▶ What the task asks:
Put the records from the line with "Screen dimensions: 731x460" to the line with "will (95, 127)." into a numbered list, leaving out blank lines.

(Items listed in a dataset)
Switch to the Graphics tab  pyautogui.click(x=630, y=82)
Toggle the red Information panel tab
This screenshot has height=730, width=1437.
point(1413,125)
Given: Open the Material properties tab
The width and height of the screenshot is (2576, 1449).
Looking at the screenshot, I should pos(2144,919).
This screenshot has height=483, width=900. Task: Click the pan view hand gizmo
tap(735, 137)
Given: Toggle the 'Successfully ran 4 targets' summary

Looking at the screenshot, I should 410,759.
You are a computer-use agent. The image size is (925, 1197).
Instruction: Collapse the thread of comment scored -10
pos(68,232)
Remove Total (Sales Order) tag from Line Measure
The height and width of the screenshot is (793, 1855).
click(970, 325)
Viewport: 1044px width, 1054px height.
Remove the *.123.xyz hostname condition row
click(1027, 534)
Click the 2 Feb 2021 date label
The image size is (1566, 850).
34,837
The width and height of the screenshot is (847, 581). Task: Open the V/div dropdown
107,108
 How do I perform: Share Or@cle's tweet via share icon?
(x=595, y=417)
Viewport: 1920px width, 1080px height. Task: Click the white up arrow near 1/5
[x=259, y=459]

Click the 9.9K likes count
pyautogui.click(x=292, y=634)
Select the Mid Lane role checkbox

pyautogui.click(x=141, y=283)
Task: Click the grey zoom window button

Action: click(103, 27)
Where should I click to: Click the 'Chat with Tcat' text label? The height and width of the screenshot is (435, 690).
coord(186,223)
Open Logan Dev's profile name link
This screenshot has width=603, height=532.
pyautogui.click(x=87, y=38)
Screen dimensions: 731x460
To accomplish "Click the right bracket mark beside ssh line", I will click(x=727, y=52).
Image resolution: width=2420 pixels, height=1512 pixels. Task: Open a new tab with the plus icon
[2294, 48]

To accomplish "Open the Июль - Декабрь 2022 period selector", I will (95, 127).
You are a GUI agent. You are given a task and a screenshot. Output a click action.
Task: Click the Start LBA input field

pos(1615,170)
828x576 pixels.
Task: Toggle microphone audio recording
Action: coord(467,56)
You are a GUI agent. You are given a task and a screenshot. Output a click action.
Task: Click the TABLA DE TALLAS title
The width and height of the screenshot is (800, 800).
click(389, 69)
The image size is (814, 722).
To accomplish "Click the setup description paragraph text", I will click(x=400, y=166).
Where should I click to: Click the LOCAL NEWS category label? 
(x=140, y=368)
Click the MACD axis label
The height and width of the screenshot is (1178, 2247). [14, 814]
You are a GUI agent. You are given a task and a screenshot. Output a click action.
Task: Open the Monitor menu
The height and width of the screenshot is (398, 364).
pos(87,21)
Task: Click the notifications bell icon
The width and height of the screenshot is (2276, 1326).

▶ Final result:
1. Screen dimensions: 731x460
2. To accomplish "Click the right bracket mark beside ssh line", I will click(x=727, y=52).
3. Image resolution: width=2420 pixels, height=1512 pixels. Task: Open a new tab with the plus icon
4. [2294, 48]
5. To accomplish "Open the Июль - Декабрь 2022 period selector", I will (95, 127).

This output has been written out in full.